• _ТЕКСТ ДЛЯ АНАЛИЗА_:
Не философия должна быть частью политики, а наоборот, политика должна пониматься как момент философской жизни, иначе - скучно.
Если от книг любого реального философа и исходит какая-то опасность, то прежде всего для тех, кто хочет устраивать погромы. И соответствующие персонажи всегда чувствовали эту угрозу своему делу, исходящую от интеллектуальной культуры.
Ни романтизированное правыми понятие народа как нового субъекта социальных изменений, ни воспетые левыми новые социальные силы в виде освободительных движений третьего мира, бунтующих студентов, низов и отбросов городского дна, так и не стали субъектом истории.
Подлинный смысл "левацких" возмущений сводится к следующему: издаются мракобесы, не издаются интеллектуалы.
Война с памятниками уже имела место в истории нашей стране первой половины ХХ века. Результат? Памятников давно уж нет, а на их месте возводятся аляповатые новоделы. Так, может, следует опасаться не памятников, а новоделов?
До каких пор Microsoft Word будет с маниакальной настойчивостью автоматически заменять «Шмитт» на «Шмит»? Думаю, многие сталкивались с этой проблемой, и до тех пор, пока она не решена, рано говорить о шмиттианском засилье.
Я не знаю ни одного интеллектуала-«русиста», который бы мыслил Россию своих грез в юнгеровских категориях – как авторитарно-вождистско-милитарно-рабочее государство. Детской болезнью "правизны" русские националисты уже переболели.

• _ЗАДАНИЕ A_:
Какую замену, согласно заметкам о философии и политике, Microsoft Word делает автоматически?
• _ЗАДАНИЕ B_:
Измените отрывок из заметок о философии и политике — всё от «Если от книг» и вниз до «не издаются интеллектуалы.», поставив «беспорядки» вместо «погромы». Приведите этот отрывок целиком.
• _ЗАДАНИЕ C_:
Продолжите заметки о философии и политике, начав сразу после последнего предложения.
Данные ниже для работы не понадобятся.

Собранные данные

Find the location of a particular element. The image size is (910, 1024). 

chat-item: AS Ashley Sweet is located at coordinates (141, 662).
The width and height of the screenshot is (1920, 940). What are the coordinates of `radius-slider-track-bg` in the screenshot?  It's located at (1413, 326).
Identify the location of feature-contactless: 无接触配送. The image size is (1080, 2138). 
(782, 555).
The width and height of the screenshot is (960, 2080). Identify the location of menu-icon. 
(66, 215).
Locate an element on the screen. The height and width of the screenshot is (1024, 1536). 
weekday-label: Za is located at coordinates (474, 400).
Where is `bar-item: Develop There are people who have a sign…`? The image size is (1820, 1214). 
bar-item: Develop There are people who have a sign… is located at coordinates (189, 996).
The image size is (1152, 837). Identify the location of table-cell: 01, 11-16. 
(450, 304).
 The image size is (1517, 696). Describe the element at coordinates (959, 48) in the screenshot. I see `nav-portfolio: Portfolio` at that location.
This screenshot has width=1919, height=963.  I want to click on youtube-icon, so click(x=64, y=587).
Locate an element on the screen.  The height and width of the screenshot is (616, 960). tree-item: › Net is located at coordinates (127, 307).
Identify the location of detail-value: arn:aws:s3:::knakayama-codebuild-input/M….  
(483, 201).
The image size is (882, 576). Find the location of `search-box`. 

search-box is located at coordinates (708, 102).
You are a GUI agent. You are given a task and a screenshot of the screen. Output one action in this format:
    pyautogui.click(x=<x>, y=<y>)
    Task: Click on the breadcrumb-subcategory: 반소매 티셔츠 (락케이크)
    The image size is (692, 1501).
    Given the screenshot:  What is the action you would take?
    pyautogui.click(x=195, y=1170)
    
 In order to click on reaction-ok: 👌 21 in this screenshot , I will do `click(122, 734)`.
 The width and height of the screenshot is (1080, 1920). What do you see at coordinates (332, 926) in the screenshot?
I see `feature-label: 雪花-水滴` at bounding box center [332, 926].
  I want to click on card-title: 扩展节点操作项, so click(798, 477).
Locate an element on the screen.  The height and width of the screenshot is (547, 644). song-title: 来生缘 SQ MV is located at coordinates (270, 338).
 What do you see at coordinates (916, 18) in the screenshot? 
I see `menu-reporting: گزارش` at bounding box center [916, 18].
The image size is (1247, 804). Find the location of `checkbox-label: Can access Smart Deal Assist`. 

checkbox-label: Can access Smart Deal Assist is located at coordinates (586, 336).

• _ИТОГОВЫЙ ОТВЕТ A_:
Заменяет «Шмитт» на «Шмит».

• _ИТОГОВЫЙ ОТВЕТ B_:
Если от книг любого реального философа и исходит какая-то опасность, то прежде всего для тех, кто хочет устраивать беспорядки. И соответствующие персонажи всегда чувствовали эту угрозу своему делу, исходящую от интеллектуальной культуры.
Ни романтизированное правыми понятие народа как нового субъекта социальных изменений, ни воспетые левыми новые социальные силы в виде освободительных движений третьего мира, бунтующих студентов, низов и отбросов городского дна, так и не стали субъектом истории.
Подлинный смысл "левацких" возмущений сводится к следующему: издаются мракобесы, не издаются интеллектуалы.

• _ИТОГОВЫЙ ОТВЕТ C_:
Размежевание правого и левого в наши дни не условно. Очевидно, что поле наэлектризовано, что здесь налицо противостояние, которое будет только возрастать. И это хорошо. Значит, деполитизация интеллектуалов – не окончательный процесс.
Правые могут использовать идеи Гоббса или Шмитта, а левые – Сореля или Бакунина. И что, на этом основании следует запретить издание Гоббса и Бакунина?
Я вижу внезапно и непонятно чем спровоцированное развитие медвежьей болезни, причиной которой объявлены академические издания переводных авторов. Нам говорят: отсюда шаг до нацизма. Это – злостный навет.
Книга Юнгера – это книга о революции, которая требуется – еще и еще одна, сколько надо, – чтобы избежать конформизма и восприятия сложившегося тогда в качестве должного.
Что делать с национал-социалистическим наследием в нашу эпоху дискурсивного дефицита? Как, не опасаясь нацистских теней читать тексты Юнгера, Шмитта, Фрайера, других мыслителей, которых можно отнести к предтечам или теоретикам нацизма? Не опасаясь? Опасаясь не их?